Thanks Spez!

Moonrise2473@feddit.it to Mildly Infuriating@lemmy.world – 1066 points –

but TBH i also wiped all my comments clean using powerdeletesuite

129

You are viewing a single comment

This is why I haven't touched any of my own comments

Me as well. I've been in situations where complete strangers online have answered and helped me so many times regarding problems I've had, so I've tried to return the favor through reddit and other platforms. I have no intention of doing this, this is just... mean IMO. You open the link in hope of finding an answer and you run into... this 😒.

While as a user it sucks that is exactly the reasons people do it. It takes the value away from reddit, if the content that users want to see it not there people will not go there.

What I find the best compromise is users that take their comments they had on reddit and post them again as it's own post to lemmy with the context needed. While not perfect the information is at least not lost completely and a google search in the future might actually bring someone to a lemmy instance instead of to a corporation like reddit. But that is obviously a lot of work to do, especially if you have lot of helpful comments on reddit.

You know how I joined reddit? None of the reasons everyone else might have, it just looked like a cool place. No one uses it where I live, except a few hundred people.

That being said, this was after years and years of me leeching off of comments on reddit. So, I thought I'd give the community something back... it's only fair. I come from the forum scene, that's how forums work. And let's be honest, no matter how much we started hating a place, we never did this back in the day. Why? The info shared in those posts is probably more valuable than whatever we're trying to achieve by doing this.

Of course, it's your choice, your account. I'm just saying that I think it's selfish and mean and that I would never do it. The free flow of info is what keeps the net going. You start tempering with that and you're just fueling more users into mass media (if everyone did this, users can't find any info about anything they're troubleshooting and just return to doomscrolling on FB/IG/Twitter).
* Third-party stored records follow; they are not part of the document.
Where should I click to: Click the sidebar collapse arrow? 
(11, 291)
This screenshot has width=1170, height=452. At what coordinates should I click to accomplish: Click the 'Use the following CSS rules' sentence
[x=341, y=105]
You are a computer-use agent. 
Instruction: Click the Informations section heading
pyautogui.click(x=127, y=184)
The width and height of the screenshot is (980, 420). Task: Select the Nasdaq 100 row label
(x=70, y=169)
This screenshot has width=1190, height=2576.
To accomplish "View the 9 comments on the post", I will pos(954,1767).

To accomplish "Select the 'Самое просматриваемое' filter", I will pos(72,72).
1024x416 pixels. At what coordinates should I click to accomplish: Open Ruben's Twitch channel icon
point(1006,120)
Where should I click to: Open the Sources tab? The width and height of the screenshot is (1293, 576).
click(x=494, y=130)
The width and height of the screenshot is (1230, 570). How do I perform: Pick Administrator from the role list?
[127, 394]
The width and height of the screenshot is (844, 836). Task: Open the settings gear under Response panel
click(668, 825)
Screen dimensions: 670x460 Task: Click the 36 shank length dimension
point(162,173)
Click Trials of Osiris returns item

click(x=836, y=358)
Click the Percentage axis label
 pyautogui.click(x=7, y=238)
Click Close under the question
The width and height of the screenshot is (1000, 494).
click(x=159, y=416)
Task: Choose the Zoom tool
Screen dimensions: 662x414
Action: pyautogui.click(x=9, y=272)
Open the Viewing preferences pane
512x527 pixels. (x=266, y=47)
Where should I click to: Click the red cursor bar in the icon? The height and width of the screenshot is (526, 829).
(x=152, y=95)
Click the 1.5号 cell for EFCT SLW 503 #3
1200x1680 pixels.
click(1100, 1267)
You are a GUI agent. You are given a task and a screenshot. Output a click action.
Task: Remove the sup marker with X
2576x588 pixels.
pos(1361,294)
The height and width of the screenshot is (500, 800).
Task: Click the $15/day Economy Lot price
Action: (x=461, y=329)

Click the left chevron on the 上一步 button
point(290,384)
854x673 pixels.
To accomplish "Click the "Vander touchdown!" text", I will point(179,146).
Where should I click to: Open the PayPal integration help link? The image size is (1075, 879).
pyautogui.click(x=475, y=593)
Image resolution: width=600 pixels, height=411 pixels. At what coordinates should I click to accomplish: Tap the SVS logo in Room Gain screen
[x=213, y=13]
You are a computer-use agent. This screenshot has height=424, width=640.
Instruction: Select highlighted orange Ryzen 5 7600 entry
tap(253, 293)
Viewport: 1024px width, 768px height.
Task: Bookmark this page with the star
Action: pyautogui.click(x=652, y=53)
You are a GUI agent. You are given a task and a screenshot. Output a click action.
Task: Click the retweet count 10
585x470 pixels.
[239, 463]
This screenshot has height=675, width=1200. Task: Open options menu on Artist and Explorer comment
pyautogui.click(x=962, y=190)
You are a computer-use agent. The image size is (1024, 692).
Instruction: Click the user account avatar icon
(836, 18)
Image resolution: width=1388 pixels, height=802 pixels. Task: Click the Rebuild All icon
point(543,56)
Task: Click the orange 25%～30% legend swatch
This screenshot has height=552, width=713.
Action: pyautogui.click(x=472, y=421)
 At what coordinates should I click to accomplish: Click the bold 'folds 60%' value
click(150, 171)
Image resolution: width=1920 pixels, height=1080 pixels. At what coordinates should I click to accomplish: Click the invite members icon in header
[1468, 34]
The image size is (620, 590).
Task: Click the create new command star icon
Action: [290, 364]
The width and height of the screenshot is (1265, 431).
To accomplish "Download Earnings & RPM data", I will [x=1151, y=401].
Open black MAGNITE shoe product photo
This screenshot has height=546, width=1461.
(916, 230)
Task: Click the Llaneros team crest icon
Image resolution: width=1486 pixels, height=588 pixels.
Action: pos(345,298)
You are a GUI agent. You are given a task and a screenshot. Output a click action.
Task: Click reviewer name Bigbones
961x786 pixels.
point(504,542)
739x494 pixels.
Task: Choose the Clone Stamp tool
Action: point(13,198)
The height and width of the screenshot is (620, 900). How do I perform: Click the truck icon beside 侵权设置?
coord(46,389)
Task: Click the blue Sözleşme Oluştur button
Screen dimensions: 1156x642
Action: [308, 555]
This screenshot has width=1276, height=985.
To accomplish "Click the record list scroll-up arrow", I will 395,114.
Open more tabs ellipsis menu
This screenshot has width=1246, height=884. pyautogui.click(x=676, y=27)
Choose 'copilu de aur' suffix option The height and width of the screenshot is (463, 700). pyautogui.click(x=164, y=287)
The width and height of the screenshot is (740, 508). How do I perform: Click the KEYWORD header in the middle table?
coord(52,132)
I agree, it seems very petty to me. If you don't like the direction just leave, what's the point of trying to burn it down? Especially given how much we all got out of it throughout the golden years. I say just mourn and move on.

This is the only effective way to protest reddit, though.

I care more about being helpful than protesting Reddit.

Protest and stand up to free labour cooperations.

Archive your profile on archive.org and then fuck Reddit.

That won't make it easier to find when troubleshooting for a problem online. And your profile is tied to conversations in threads, simply archiving your posts is just a blob of useless data with no context.

I erased everything that wasn't in a private subreddit or technical sub. I value the help I gave over the value I remove. Everything else is gone though, which was most of my account.

As someone who helped to generate those types of answers and then deleted them all.

Fuck Reddit, they didn't pay me for that work and then they dicked me over in chase of a half penny. Sorry the rest of the world doesn't get to use my work for free, but Reddit broke the agreement. I post content, they provide a good user experience. They failed their end, I rescinded mine.

Comments and posts that are just for entertainment, sure. But technical help isn’t a transaction between you and Reddit. It’s a friendly transaction between users purely out of the desire to help, and leaving it available to those who have the same question.

It’s like those posts asking for assistance on something extremely specific you also need help on, only for the next post to read, “never mind I figured it out” with no additional information.

Yeah, you might hurt Reddit by removing that information, but you’re also hurting everyone else that may need help in the future.

It’s a friendly transaction between users purely out of the desire to help, and leaving it available to those who have the same question.

Further, it's a transaction that Reddit facilitated out of their own pocket. I think people are being extremely petty about it. It's best to just mourn and move on, we can still appreciate the golden years that Reddit gave us.

I never got paid for anything either, but neither did everyone else that helped me over the years.

Of course, the choice is yours, but it's not OK IMO.

I agree. It's really annoying that now a bunch of incredibly helpful information has disappeared. This might hurt Reddit but it also hurts everyone else who might have benefited from it.